What happened

Shares of Zhihu (ZH -1.70%), a Chinese question-and-answer website similar to Quora, were falling today after the company announced plans for a secondary offering that included a listing in Hong Kong. A broader sell-off of stocks and the ongoing lockdown in Shanghai may have also weighed on Zhihu today.

As of 11:46 a.m. ET, the Chinese tech stock was down 13.5%.

Chinese and American currency in a pile on top of each other.

Image source: Getty Images.

So what

Zhihu filed after hours on Friday to sell 26 million existing shares, 2.6 million of which will be for a new dual primary listing in Hong Kong.

The listing in Hong Kong, which follows several other similar moves of U.S.-listed Chinese stocks, may be a response to threats about delisting Chinese stocks from the Securities and Exchange Commission (SEC), though there doesn't appear to be any specific threat to Zhihu. The SEC has said before that Chinese companies that do not allow the U.S. government to examine their financial audits could be delisted from U.S. exchanges, though more recently Beijing has said it would take steps to accommodate those requests.

Also today, both Chinese and U.S. stocks were moving lower on fears of rising interest rates and the ongoing lockdown in Shanghai, which is reportedly starting to cause shortages of food and medical supplies. Investors fear that draconian measures could hit other Chinese cities as well.

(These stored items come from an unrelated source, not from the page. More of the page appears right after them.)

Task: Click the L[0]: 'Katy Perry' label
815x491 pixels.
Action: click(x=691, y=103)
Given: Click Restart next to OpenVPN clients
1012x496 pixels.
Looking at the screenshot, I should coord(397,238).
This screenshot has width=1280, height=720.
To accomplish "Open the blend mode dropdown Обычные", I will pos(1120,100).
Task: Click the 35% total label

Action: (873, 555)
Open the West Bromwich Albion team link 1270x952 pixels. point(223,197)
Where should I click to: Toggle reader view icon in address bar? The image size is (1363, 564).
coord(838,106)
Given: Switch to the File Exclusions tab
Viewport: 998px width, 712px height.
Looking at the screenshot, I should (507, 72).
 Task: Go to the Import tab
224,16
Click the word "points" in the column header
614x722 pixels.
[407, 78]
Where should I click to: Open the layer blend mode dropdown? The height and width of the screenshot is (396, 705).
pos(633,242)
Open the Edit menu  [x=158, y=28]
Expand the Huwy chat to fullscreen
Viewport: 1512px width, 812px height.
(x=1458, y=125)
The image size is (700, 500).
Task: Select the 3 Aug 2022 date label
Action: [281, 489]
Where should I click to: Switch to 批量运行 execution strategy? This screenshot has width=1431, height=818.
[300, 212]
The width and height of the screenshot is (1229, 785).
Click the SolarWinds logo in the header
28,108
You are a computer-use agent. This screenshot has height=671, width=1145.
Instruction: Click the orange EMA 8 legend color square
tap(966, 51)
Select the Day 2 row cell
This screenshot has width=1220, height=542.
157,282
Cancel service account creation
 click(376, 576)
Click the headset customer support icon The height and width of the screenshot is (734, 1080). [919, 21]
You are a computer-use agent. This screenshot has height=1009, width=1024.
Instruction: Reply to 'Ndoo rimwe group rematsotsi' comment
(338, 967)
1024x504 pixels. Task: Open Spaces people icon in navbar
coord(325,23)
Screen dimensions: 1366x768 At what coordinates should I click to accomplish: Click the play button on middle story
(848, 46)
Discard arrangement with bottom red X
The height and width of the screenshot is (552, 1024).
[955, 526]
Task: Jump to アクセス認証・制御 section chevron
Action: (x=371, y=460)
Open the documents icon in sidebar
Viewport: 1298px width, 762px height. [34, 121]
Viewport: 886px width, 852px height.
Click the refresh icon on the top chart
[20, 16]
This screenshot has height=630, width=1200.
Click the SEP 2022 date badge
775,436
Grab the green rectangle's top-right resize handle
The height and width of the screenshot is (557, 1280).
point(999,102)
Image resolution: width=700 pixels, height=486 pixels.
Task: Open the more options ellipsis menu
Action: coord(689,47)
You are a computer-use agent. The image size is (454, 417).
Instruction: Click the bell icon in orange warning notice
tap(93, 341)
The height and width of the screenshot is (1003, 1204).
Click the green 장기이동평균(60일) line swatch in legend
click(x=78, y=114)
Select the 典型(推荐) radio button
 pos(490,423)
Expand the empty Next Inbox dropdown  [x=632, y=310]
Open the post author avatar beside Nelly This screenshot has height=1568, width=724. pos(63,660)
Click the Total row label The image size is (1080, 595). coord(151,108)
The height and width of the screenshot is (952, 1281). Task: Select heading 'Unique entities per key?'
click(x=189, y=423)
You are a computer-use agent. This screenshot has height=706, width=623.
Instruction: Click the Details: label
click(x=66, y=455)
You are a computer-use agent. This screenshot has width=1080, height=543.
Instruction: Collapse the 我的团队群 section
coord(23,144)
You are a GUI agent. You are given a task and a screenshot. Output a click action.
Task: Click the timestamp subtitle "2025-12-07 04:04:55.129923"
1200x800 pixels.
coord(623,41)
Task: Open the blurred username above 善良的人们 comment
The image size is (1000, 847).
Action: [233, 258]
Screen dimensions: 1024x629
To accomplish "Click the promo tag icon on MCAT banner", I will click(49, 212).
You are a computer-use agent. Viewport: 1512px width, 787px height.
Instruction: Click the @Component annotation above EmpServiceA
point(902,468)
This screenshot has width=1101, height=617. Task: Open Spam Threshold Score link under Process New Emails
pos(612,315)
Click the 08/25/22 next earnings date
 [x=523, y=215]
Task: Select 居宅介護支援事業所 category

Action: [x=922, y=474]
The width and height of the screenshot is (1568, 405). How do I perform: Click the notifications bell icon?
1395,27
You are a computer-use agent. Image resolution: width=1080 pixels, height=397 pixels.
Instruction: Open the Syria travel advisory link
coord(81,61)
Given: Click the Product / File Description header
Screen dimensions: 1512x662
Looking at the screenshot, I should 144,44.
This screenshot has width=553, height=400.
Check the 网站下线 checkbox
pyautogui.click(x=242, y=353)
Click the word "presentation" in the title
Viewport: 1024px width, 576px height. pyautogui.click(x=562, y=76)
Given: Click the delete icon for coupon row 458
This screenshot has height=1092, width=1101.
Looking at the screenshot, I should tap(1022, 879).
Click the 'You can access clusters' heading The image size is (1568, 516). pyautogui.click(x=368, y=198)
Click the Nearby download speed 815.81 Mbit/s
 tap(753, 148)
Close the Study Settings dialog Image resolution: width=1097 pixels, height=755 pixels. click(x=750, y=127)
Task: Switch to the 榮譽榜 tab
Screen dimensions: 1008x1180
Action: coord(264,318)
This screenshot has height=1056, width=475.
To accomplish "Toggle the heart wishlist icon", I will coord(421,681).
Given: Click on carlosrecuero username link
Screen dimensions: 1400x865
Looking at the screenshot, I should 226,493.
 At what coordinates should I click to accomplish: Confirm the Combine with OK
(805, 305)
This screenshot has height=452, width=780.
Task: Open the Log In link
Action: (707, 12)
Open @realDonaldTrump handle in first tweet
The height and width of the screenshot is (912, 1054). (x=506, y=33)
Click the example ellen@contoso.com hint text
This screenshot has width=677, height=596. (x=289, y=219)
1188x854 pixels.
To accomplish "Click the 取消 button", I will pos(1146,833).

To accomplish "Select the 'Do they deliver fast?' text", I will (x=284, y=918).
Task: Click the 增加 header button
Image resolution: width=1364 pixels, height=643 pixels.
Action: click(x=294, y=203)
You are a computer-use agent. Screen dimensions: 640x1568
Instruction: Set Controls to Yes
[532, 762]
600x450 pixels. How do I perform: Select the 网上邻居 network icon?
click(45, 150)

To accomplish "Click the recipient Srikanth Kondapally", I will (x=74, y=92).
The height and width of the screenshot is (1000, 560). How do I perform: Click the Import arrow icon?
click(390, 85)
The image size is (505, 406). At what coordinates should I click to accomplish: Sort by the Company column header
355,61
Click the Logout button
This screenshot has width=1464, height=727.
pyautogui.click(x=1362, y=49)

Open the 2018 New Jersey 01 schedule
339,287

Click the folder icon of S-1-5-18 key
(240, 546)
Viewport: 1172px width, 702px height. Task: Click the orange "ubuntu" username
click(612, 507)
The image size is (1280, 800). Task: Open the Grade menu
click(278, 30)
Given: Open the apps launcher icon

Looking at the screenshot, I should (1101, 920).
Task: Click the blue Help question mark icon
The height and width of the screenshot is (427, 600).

Finally, Goldman Sachs analyst Lincoln Kong assumed coverage on the stock with a neutral rating and a price target of $4.70, though that didn't seem to affect the stock's decline today.

Now what

Like other Chinese stocks, Zhihu shares have fallen sharply over the last year, down 74% due to the regulatory crackdown in China and fears of delisting in the U.S. The sell-off today seems a bit odd since there's nothing unusual about a dual listing in Hong Kong, but Chinese tech stocks, especially small-cap ones, have been volatile. So it's not completely surprising to see a relatively minor announcement trigger a double-digit sell-off like today's.